→ **Exercise goal**
All lines of the material should be given again exactly.

→ **Provided records**
= Beginning of Section =
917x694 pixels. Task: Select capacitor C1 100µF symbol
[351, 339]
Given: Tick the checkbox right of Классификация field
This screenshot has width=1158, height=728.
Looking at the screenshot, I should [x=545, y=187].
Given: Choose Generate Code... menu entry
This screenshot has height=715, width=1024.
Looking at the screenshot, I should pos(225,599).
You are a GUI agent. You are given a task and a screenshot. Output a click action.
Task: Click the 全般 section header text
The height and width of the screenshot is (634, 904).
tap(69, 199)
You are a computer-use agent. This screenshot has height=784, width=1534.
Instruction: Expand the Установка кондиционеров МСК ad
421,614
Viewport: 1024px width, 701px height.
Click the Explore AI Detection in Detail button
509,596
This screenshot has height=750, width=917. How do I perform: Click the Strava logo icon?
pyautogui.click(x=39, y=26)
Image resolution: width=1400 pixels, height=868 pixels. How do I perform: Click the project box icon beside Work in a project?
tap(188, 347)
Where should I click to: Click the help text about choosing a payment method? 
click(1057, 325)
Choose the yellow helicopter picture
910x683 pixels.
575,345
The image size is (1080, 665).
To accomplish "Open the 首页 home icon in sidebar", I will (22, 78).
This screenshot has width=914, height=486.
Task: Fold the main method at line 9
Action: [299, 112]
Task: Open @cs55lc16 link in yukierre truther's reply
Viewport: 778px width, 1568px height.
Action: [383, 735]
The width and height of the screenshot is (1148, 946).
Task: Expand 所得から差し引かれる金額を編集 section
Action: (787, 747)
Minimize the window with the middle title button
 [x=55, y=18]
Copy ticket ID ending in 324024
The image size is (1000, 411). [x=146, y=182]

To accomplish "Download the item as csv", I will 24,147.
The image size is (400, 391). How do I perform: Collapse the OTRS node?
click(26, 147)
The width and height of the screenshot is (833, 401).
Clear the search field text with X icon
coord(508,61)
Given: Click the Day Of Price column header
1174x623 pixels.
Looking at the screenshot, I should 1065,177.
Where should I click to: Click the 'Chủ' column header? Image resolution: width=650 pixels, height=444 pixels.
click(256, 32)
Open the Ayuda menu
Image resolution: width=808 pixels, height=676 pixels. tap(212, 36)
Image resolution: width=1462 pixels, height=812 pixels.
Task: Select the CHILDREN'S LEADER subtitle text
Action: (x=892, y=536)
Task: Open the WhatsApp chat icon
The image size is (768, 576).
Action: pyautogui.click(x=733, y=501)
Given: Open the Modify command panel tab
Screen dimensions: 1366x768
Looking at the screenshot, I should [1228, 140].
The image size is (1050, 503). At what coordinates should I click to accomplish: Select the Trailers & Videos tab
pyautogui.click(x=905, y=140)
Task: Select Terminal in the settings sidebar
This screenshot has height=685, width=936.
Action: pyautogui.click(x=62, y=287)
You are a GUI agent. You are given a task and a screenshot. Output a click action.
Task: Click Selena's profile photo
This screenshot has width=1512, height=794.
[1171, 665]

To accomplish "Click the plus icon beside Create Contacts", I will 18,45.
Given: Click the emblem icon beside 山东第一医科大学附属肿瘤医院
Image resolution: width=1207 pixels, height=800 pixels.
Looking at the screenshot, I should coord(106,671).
= End of Section =
→ **Expected answer**
917x694 pixels. Task: Select capacitor C1 100µF symbol
[351, 339]
Given: Tick the checkbox right of Классификация field
This screenshot has width=1158, height=728.
Looking at the screenshot, I should [x=545, y=187].
Given: Choose Generate Code... menu entry
This screenshot has height=715, width=1024.
Looking at the screenshot, I should pos(225,599).
You are a GUI agent. You are given a task and a screenshot. Output a click action.
Task: Click the 全般 section header text
The height and width of the screenshot is (634, 904).
tap(69, 199)
You are a computer-use agent. This screenshot has height=784, width=1534.
Instruction: Expand the Установка кондиционеров МСК ad
421,614
Viewport: 1024px width, 701px height.
Click the Explore AI Detection in Detail button
509,596
This screenshot has height=750, width=917. How do I perform: Click the Strava logo icon?
pyautogui.click(x=39, y=26)
Image resolution: width=1400 pixels, height=868 pixels. How do I perform: Click the project box icon beside Work in a project?
tap(188, 347)
Where should I click to: Click the help text about choosing a payment method? 
click(1057, 325)
Choose the yellow helicopter picture
910x683 pixels.
575,345
The image size is (1080, 665).
To accomplish "Open the 首页 home icon in sidebar", I will (22, 78).
This screenshot has width=914, height=486.
Task: Fold the main method at line 9
Action: [299, 112]
Task: Open @cs55lc16 link in yukierre truther's reply
Viewport: 778px width, 1568px height.
Action: [383, 735]
The width and height of the screenshot is (1148, 946).
Task: Expand 所得から差し引かれる金額を編集 section
Action: (787, 747)
Minimize the window with the middle title button
 [x=55, y=18]
Copy ticket ID ending in 324024
The image size is (1000, 411). [x=146, y=182]

To accomplish "Download the item as csv", I will 24,147.
The image size is (400, 391). How do I perform: Collapse the OTRS node?
click(26, 147)
The width and height of the screenshot is (833, 401).
Clear the search field text with X icon
coord(508,61)
Given: Click the Day Of Price column header
1174x623 pixels.
Looking at the screenshot, I should 1065,177.
Where should I click to: Click the 'Chủ' column header? Image resolution: width=650 pixels, height=444 pixels.
click(256, 32)
Open the Ayuda menu
Image resolution: width=808 pixels, height=676 pixels. tap(212, 36)
Image resolution: width=1462 pixels, height=812 pixels.
Task: Select the CHILDREN'S LEADER subtitle text
Action: (x=892, y=536)
Task: Open the WhatsApp chat icon
The image size is (768, 576).
Action: pyautogui.click(x=733, y=501)
Given: Open the Modify command panel tab
Screen dimensions: 1366x768
Looking at the screenshot, I should [1228, 140].
The image size is (1050, 503). At what coordinates should I click to accomplish: Select the Trailers & Videos tab
pyautogui.click(x=905, y=140)
Task: Select Terminal in the settings sidebar
This screenshot has height=685, width=936.
Action: pyautogui.click(x=62, y=287)
You are a GUI agent. You are given a task and a screenshot. Output a click action.
Task: Click Selena's profile photo
This screenshot has width=1512, height=794.
[1171, 665]

To accomplish "Click the plus icon beside Create Contacts", I will 18,45.
Given: Click the emblem icon beside 山东第一医科大学附属肿瘤医院
Image resolution: width=1207 pixels, height=800 pixels.
Looking at the screenshot, I should coord(106,671).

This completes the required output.